Information for developers
--------------------------

When you submit a pull request (PR) on Coq GitHub repository, this will
automatically launch a battery of CI tests. The PR will not be integrated
unless these tests pass.

Currently, we have two CI platforms:

- Travis is the main CI platform. It tests the compilation of Coq, of the
  documentation, and of CoqIDE on Linux with several versions of OCaml /
  camlp5, and with warnings as errors; it runs the test-suite and tests the
  compilation of several external developments. It also tests the compilation
  of Coq on OS X.

- AppVeyor is used to test the compilation of Coq and run the test-suite on
  Windows.

You can anticipate the results of these tests prior to submitting your PR
by having them run of your fork of Coq, on GitHub or GitLab. This can be
especially helpful given that our Travis platform is often overloaded and
therefore there can be a significant delay before these tests are actually
run on your PR. To take advantage of this, simply create a Travis account
and link it to your GitHub account, or activate the pipelines on your GitLab
fork.

You can also run one CI target locally (using `make ci-somedev`).

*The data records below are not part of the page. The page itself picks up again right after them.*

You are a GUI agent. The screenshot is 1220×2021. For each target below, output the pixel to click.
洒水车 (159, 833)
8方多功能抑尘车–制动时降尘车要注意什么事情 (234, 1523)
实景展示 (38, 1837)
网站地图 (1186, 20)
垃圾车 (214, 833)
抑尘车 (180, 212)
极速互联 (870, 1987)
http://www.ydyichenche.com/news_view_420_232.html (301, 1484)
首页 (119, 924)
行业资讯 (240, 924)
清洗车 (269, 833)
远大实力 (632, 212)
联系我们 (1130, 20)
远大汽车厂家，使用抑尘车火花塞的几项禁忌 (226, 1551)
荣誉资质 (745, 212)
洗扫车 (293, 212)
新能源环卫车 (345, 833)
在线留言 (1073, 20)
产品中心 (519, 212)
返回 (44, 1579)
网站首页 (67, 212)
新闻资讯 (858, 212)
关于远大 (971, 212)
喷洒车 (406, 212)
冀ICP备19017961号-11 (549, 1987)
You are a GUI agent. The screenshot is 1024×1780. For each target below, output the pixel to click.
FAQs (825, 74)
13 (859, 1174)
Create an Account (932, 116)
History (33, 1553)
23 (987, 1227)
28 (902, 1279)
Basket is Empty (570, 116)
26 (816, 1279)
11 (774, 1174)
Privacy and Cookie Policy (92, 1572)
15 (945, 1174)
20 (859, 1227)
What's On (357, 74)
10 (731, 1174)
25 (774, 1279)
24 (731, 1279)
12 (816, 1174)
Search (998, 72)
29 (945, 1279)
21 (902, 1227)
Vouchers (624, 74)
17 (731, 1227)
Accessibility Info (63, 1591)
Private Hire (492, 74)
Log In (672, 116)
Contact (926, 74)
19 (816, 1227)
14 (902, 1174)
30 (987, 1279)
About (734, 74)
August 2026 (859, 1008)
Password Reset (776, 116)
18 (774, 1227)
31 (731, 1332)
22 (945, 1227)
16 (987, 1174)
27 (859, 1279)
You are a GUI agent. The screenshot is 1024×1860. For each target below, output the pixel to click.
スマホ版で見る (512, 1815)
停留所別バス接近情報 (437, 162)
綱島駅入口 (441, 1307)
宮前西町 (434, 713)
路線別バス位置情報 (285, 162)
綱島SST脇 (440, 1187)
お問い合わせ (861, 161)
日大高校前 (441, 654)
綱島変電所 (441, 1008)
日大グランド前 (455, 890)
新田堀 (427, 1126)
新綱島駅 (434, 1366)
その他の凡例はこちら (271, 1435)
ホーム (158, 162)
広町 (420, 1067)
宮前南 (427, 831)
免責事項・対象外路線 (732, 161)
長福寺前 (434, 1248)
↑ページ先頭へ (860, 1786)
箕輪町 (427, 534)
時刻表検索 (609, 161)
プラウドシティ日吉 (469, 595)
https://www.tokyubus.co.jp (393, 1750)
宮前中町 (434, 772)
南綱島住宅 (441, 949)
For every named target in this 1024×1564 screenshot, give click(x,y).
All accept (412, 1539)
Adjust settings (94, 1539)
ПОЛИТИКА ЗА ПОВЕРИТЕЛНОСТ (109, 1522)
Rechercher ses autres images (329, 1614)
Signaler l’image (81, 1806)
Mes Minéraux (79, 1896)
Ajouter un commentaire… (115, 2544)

Whenever your PR breaks tested developments, you should either adapt it
so that it doesn't, or provide a branch fixing these developments (or at
least work with the author of the development / other Coq developers to
prepare these fixes). Then, add an overlay in
[`dev/ci/user-overlays`](/dev/ci/user-overlays) (see the README there)
in a separate commit in your PR.

The process to merge your PR is then to submit PRs to the external
development repositories, merge the latter first (if the fixes are
backward-compatible), drop the overlay commit and merge the PR on Coq then.

See also [`test-suite/README.md`](/test-suite/README.md) for information about adding new tests to the test-suite.


Travis specific information
---------------------------

Travis rebuilds all of Coq's executables and stdlib for each job. Coq
is built with `./configure -local`, then used for the job's test.


GitLab specific information
---------------------------

GitLab is set up to use the "build artifact" feature to avoid
rebuilding Coq. In one job, Coq is built with `./configure -prefix
install` and `make install` is run, then the `install` directory
persists to and is used by the next jobs.

Artifacts can also be downloaded from the GitLab repository.
Currently, available artifacts are:
- the Coq executables and stdlib, in three copies varying in
  architecture and Ocaml version used to build Coq.
- the Coq documentation, in two different copies varying in the OCaml
  version used to build Coq

As an exception to the above, jobs testing that compilation triggers
no Ocaml warnings build Coq in parallel with other tests.